The cruise ship finally pulled into port, with the help of four tugboats, early Friday morning.
It took about four hours for all passengers to disembark.
Carnival spokesman Vance Gulliksen said Triumph guests had three options: board a bus straight to Galveston, Texas, to retrieve cars parked at the ship’s departure port, take a bus to New Orleans to stay at a hotel before a charter flight home or have family or friends pick them up in Mobile.
Gulliksen said up to 20 charter flights would leave New Orleans later Friday to take guests who stayed in hotels there to their final destinations.
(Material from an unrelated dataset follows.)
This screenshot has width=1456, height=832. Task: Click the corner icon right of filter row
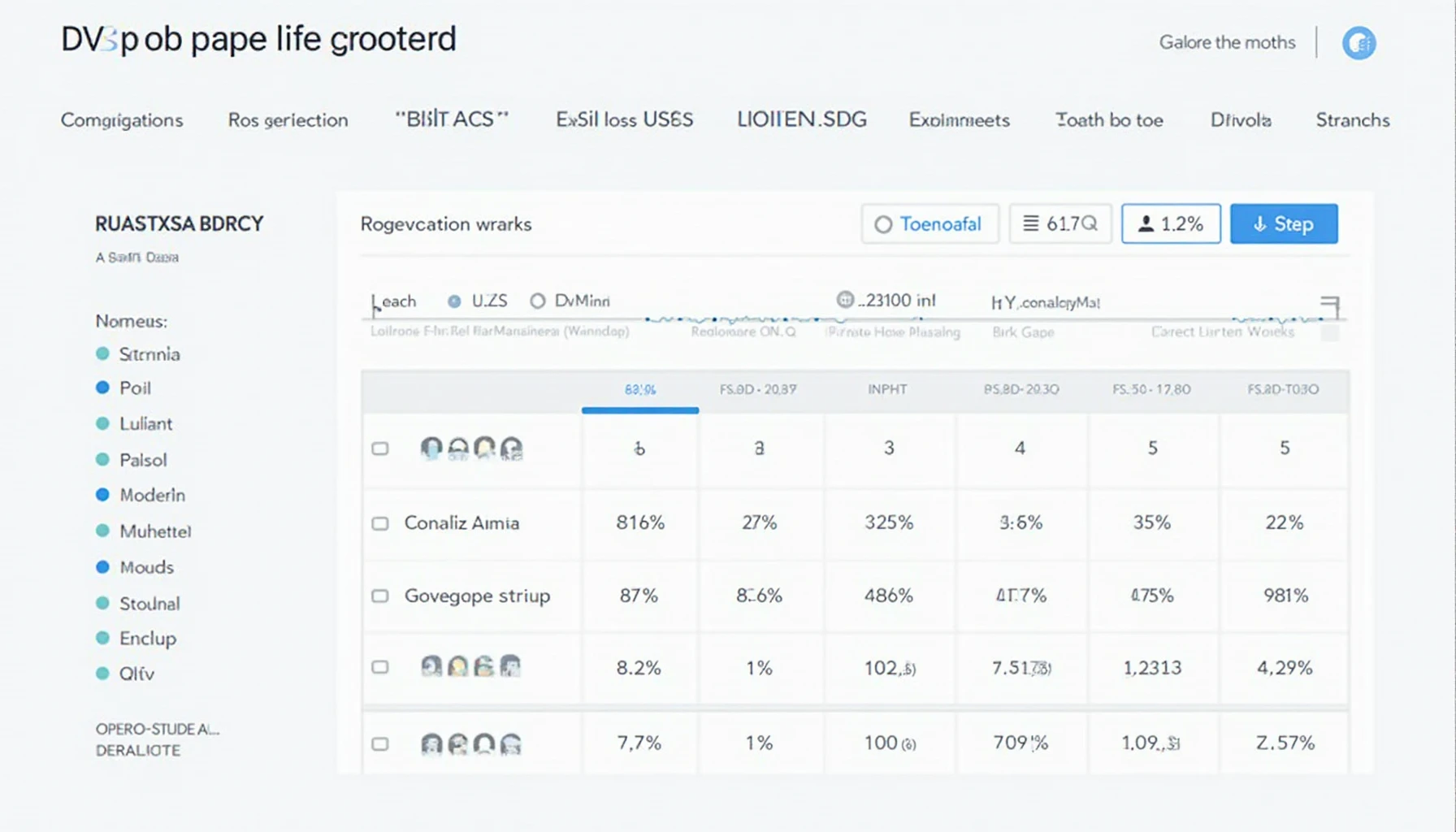(x=1330, y=306)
Some passengers, like Deborah Knight, 56, of Houston, had no interest in boarding a bus. Her husband Seth drove in from Houston and they checked into a downtown Mobile hotel.
“I want a hot shower and a daggum Whataburger,” said Knight, who was wearing a bathrobe over her clothes as her bags were unloaded from her husband’s pickup truck. She said she was afraid to eat the food on board and had gotten sick while on the ship.
Buses arrived in the pre-dawn darkness at a Hilton in New Orleans to a host of reporters and paramedics on the scene with wheelchairs to roll in passengers who were elderly or too fatigued to walk.
Many were tired and didn’t want to talk. There were long lines to check into rooms. Some got emotional as they described the deplorable conditions of the ship.
“It was horrible, just horrible” said Maria Hernandez, 28, of Angleton, Texas, tears welling in her eyes as she talked about waking up to smoke in her lower-level room Sunday and the days of heat and stench to follow. She was on a “girls trip” with friends.
She said the group hauled mattresses to upper-level decks to escape the heat. As she pulled her luggage into the hotel, a flashlight around her neck, she managed a smile and even a giggle when asked to show her red “poo-poo bag” — distributed by the cruise line for collecting human waste.
This was only part of her journey to get home. Hernandez, like hundreds others, would get to enjoy a brief reprieve at the hotel before flying home later in the day.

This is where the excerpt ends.